Should be an easy fix assuming the spec is sane now. :)
Comment 1 Eric Seidel (no email) 2010-08-22 10:10:01 PDT
Actually, I think this might be an adoption agency bug caused by this FIXME:

bool isNotFormattingAndNotPhrasing(const Element* element)
    // The spec often says "node is not in the formatting category, and is not
    // in the phrasing category". !phrasing && !formatting == scoping || special
    // scoping || special is easier to compute.
    // FIXME: localName() is wrong for non-html content.
    const AtomicString& tagName = element->localName();
    return isScopingTag(tagName) || isSpecialTag(tagName);
Comment 2 Eric Seidel (no email) 2010-08-22 10:11:04 PDT
We also need to update our lists to match  the current spec.  There is no such thing as a "phrasing" element anymore:

The following HTML elements have varying levels of special parsing rules: address, applet, area, article, aside, base, basefont, bgsound, blockquote, body, br, button, caption, center, col, colgroup, command, dd, details, dir, div, dl, dt, embed, fieldset, figcaption, figure, footer, form, frame, frameset, h1, h2, h3, h4, h5, h6, head, header, hgroup, hr, html, iframe, img, input, isindex, li, link, listing, marquee, menu, meta, nav, noembed, noframes, noscript, object, ol, p, param, plaintext, pre, script, section, select, style, summary, table, tbody, td, textarea, tfoot, th, thead, title, tr, ul, wbr, xmp, and SVG's foreignObject.
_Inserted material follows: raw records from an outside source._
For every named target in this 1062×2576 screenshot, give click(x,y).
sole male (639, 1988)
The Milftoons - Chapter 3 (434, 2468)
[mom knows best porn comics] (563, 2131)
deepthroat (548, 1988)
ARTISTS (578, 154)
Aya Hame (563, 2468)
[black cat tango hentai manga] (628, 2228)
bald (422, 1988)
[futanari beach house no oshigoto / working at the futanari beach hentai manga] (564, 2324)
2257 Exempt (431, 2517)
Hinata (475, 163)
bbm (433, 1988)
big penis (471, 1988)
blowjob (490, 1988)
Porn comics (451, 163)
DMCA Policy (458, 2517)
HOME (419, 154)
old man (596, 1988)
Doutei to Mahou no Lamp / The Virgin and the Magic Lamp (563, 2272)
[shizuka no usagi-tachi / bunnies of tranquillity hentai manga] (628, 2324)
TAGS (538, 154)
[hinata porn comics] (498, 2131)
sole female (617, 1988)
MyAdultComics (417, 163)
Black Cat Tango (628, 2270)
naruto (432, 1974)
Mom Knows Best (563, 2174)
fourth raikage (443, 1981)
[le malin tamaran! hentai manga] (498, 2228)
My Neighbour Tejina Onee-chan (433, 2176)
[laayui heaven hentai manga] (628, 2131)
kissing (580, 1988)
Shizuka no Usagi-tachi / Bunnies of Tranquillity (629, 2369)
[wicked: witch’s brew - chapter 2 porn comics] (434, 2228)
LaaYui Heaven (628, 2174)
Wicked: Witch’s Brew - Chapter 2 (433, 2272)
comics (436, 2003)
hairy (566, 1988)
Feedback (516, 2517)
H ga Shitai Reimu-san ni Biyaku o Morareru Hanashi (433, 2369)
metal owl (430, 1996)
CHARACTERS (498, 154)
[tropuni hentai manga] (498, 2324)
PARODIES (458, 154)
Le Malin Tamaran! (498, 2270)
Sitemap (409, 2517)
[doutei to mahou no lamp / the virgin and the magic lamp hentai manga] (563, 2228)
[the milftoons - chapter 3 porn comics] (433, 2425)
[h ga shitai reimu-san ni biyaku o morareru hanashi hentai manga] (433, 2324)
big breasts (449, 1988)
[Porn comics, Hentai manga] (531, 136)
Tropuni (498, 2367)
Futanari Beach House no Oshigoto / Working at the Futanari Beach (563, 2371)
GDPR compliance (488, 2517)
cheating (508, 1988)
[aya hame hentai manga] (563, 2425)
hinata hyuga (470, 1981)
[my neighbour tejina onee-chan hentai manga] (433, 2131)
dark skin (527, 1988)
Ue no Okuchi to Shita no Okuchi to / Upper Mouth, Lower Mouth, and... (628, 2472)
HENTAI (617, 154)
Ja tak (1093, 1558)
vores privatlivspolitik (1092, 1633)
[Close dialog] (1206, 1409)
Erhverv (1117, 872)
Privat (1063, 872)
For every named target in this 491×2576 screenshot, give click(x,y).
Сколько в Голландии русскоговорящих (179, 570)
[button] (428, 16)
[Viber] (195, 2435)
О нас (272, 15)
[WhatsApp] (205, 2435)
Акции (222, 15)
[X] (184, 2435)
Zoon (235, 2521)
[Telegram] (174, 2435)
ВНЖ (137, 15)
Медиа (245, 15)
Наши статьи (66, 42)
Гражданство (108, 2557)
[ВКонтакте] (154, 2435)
The following HTML elements are those that end up in the list of active formatting elements: a, b, big, code, em, font, i, nobr, s, small, strike, strong, tt, and u.

All other elements found while parsing an HTML document.
Comment 3 Eric Seidel (no email) 2010-08-22 10:38:20 PDT
Created attachment 65063 [details]
Comment 4 Eric Seidel (no email) 2010-08-22 10:39:32 PDT
The only problem with this change is that this is sorta a hodge-podge update of a few cases in the spec.  Really we should look at the total diff in the HTML5 spec from when we transcribed the TreeBuilder until today.  However, test-driven development like this is much easier. :)
Comment 5 Adam Barth 2010-08-22 11:20:28 PDT
Comment on attachment 65063 [details]

Yeah, we should look at the diff.  We can also sync with HTML5lib to get more test cases.
Comment 6 WebKit Commit Bot 2010-08-22 11:39:05 PDT
Comment on attachment 65063 [details]

Clearing flags on attachment: 65063

Committed r65785: <http://trac.webkit.org/changeset/65785>
Comment 7 WebKit Commit Bot 2010-08-22 11:39:10 PDT
All reviewed patches have been landed.  Closing bug.